== Available data ==
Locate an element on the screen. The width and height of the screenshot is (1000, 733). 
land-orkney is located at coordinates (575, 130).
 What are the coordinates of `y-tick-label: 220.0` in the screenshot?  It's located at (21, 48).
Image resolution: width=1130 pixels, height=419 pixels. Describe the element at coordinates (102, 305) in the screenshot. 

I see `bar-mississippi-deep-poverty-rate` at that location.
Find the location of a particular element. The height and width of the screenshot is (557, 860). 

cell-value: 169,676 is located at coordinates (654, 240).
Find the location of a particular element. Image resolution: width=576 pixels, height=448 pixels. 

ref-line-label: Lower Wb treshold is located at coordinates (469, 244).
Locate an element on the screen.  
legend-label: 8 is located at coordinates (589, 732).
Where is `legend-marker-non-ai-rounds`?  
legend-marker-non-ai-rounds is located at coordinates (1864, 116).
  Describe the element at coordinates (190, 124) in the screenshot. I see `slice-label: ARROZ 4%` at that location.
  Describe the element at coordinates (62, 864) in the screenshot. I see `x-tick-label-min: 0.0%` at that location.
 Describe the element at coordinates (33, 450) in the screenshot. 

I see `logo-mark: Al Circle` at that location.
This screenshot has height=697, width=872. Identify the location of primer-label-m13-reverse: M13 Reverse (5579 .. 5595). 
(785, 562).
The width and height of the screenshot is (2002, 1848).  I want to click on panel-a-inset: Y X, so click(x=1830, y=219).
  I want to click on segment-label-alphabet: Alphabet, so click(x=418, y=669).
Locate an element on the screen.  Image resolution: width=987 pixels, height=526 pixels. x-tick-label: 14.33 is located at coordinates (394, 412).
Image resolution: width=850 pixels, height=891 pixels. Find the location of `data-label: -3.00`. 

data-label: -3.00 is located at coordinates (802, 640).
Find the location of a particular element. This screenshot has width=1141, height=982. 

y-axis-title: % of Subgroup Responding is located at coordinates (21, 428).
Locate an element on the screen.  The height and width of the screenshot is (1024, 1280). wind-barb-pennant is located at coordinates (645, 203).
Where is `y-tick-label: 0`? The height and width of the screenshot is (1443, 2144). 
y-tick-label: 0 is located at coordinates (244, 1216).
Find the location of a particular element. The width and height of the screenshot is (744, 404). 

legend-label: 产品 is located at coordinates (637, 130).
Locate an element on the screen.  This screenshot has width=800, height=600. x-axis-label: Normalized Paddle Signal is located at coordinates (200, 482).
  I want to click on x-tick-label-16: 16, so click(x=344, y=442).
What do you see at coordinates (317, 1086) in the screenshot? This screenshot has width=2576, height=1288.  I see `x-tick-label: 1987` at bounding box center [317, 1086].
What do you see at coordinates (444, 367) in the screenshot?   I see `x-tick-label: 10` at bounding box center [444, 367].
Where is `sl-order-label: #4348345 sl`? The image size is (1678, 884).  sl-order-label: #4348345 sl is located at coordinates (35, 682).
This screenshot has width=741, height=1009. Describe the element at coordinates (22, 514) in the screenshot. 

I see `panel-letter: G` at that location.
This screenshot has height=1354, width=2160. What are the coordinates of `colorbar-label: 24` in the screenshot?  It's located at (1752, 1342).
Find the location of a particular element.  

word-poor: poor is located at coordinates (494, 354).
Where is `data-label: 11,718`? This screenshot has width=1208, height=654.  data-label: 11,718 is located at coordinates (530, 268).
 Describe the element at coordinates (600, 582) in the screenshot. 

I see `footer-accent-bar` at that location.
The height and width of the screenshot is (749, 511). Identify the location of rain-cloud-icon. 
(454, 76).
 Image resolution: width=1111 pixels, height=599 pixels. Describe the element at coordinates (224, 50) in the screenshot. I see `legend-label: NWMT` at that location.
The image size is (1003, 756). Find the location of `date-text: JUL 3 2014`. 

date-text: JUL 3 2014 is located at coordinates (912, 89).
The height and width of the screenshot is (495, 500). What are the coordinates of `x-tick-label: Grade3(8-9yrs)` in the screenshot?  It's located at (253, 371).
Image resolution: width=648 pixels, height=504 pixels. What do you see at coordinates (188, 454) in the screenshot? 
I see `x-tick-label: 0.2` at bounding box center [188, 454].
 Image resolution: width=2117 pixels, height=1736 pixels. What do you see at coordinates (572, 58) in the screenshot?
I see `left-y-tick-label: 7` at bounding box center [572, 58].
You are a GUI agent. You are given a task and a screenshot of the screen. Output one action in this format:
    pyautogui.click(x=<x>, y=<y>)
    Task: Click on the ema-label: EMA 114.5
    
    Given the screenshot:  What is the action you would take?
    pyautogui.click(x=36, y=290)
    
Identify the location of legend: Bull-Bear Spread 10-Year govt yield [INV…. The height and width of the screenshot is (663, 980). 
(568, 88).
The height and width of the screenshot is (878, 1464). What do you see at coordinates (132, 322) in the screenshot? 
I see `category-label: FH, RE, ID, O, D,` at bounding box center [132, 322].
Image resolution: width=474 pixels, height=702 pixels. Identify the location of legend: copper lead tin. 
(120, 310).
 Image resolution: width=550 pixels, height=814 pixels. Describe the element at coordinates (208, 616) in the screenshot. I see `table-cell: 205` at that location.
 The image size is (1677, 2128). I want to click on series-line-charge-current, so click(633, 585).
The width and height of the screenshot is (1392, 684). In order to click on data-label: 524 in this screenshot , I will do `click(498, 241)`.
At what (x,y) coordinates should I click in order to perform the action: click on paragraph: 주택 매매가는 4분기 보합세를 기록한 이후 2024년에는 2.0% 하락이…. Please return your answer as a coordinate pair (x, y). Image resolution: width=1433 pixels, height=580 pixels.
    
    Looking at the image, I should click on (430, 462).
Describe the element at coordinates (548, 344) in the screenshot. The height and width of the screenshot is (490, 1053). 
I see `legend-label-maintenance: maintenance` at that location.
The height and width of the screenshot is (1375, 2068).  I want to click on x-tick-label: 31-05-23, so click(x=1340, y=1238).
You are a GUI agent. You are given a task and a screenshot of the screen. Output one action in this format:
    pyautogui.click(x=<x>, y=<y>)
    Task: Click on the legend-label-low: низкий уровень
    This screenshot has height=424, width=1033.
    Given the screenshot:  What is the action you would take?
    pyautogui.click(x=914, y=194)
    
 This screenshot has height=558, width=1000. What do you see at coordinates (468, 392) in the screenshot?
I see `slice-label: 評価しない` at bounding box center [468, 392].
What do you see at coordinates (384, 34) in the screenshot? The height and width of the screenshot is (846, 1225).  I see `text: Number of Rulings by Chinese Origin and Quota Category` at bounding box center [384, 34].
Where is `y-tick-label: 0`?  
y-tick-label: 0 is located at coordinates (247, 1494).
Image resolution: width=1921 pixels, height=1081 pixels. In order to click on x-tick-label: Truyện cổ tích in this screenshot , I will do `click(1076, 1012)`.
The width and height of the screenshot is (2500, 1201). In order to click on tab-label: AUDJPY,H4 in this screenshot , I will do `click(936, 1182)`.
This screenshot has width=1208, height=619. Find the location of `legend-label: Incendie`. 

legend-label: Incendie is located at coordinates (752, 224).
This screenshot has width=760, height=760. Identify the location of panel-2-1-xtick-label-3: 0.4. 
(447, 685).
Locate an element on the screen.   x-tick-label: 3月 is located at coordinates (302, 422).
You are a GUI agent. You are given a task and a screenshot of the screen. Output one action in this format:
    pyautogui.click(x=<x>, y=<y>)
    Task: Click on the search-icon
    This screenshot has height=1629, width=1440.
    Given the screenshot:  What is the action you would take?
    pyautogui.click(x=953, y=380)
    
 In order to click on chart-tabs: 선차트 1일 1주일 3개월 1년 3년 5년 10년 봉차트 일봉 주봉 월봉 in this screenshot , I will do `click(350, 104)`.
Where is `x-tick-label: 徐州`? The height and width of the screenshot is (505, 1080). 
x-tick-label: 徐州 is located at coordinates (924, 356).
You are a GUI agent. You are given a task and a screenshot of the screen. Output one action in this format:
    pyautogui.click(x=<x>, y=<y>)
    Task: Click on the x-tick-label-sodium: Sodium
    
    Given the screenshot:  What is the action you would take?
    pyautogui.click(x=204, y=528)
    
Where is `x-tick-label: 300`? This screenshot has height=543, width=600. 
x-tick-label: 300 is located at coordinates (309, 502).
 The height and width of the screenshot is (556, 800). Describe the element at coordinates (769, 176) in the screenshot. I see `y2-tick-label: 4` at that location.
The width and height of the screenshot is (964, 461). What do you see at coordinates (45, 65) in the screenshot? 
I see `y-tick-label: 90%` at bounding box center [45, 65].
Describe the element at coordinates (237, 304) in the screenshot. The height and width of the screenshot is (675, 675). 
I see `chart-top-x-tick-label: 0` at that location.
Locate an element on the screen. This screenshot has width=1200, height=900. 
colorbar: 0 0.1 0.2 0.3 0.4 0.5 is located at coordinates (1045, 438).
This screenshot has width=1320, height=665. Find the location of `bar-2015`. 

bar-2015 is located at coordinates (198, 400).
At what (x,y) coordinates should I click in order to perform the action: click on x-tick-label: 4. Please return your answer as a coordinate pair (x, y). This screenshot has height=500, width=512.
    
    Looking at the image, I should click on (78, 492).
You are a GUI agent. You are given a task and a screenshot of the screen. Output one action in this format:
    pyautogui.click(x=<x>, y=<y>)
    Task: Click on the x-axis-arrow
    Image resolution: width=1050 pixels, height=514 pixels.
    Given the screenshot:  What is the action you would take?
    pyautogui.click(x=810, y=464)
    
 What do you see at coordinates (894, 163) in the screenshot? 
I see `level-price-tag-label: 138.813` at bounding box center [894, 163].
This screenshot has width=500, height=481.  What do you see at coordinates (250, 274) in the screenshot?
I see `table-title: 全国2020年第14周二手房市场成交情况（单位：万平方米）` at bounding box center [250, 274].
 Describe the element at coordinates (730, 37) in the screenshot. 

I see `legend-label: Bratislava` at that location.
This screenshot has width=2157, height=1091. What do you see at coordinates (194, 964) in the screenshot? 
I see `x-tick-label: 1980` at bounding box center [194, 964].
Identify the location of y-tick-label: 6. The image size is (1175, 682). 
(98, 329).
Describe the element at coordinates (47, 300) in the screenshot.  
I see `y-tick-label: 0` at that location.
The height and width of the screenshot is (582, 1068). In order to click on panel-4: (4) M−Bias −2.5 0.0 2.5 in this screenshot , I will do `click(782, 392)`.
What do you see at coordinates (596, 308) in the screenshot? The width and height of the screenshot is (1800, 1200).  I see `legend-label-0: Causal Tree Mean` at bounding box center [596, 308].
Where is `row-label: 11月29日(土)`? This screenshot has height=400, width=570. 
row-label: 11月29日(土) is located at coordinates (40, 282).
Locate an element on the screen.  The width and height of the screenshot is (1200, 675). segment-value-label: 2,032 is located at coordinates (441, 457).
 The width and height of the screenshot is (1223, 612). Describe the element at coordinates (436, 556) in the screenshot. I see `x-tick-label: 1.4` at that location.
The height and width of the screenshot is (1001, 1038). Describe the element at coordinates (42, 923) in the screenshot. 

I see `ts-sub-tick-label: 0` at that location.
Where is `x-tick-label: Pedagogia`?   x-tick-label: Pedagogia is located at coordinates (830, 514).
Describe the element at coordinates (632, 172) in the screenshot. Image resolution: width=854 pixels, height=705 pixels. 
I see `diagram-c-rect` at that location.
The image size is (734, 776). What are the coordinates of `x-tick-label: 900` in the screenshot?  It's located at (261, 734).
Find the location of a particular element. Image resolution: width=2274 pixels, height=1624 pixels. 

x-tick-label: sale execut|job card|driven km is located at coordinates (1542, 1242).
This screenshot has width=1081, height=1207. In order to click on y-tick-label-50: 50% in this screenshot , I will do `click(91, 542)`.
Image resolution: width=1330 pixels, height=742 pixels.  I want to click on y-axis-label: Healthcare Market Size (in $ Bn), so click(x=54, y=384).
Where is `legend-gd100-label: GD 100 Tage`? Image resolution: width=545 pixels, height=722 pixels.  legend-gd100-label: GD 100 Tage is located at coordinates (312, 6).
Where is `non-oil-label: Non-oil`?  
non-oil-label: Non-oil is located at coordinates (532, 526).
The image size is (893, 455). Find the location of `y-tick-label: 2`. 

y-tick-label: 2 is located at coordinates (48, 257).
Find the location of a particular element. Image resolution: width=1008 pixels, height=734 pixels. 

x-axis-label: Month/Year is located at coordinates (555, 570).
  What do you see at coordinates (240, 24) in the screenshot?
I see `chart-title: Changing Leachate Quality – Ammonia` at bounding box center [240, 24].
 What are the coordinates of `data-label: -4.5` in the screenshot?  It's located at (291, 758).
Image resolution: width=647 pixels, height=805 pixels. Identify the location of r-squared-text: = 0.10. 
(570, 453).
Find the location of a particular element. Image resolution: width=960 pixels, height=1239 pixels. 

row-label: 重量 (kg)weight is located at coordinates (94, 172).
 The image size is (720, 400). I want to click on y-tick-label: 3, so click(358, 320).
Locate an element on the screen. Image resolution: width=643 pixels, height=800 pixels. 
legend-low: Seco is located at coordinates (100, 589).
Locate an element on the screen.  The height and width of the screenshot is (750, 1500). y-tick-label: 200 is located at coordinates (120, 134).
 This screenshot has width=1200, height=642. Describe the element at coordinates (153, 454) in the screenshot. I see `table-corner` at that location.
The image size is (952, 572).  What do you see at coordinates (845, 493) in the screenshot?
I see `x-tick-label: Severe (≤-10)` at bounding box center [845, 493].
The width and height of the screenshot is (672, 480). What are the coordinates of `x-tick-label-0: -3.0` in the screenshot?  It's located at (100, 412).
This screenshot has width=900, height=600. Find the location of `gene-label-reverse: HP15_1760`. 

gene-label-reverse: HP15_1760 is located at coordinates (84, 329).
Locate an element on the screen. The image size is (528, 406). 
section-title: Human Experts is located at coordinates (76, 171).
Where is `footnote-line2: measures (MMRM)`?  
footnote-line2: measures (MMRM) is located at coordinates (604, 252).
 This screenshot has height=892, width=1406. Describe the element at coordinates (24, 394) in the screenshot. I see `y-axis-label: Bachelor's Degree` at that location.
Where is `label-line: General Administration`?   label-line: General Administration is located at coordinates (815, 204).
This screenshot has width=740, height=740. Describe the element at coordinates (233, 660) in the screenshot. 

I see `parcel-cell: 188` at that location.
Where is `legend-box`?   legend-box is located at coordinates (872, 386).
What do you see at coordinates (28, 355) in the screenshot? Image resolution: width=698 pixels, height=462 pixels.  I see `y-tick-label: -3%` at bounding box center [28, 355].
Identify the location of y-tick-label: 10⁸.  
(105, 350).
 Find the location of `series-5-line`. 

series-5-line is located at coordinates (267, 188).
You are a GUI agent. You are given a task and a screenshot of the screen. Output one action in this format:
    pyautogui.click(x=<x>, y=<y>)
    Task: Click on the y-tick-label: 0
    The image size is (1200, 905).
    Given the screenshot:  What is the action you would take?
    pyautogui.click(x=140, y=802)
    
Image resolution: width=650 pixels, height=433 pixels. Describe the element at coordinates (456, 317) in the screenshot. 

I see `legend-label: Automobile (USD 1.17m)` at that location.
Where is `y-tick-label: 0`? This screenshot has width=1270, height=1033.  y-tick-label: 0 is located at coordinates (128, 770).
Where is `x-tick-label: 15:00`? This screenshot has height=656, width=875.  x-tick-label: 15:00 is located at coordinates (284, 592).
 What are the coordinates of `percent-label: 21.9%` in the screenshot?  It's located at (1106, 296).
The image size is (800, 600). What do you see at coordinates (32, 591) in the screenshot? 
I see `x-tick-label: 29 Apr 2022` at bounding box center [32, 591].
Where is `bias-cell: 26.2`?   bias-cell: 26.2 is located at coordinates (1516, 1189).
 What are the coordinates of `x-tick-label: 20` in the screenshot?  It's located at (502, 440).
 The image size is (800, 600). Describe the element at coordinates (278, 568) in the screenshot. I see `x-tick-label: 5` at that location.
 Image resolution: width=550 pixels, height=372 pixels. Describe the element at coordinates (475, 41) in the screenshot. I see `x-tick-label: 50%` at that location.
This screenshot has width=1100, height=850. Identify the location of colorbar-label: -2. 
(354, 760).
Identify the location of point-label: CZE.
===
* [Directions for this task]
Return each line above that contains the string "rounds".

* [Exercise output]
Where is `legend-marker-non-ai-rounds`?  
legend-marker-non-ai-rounds is located at coordinates (1864, 116).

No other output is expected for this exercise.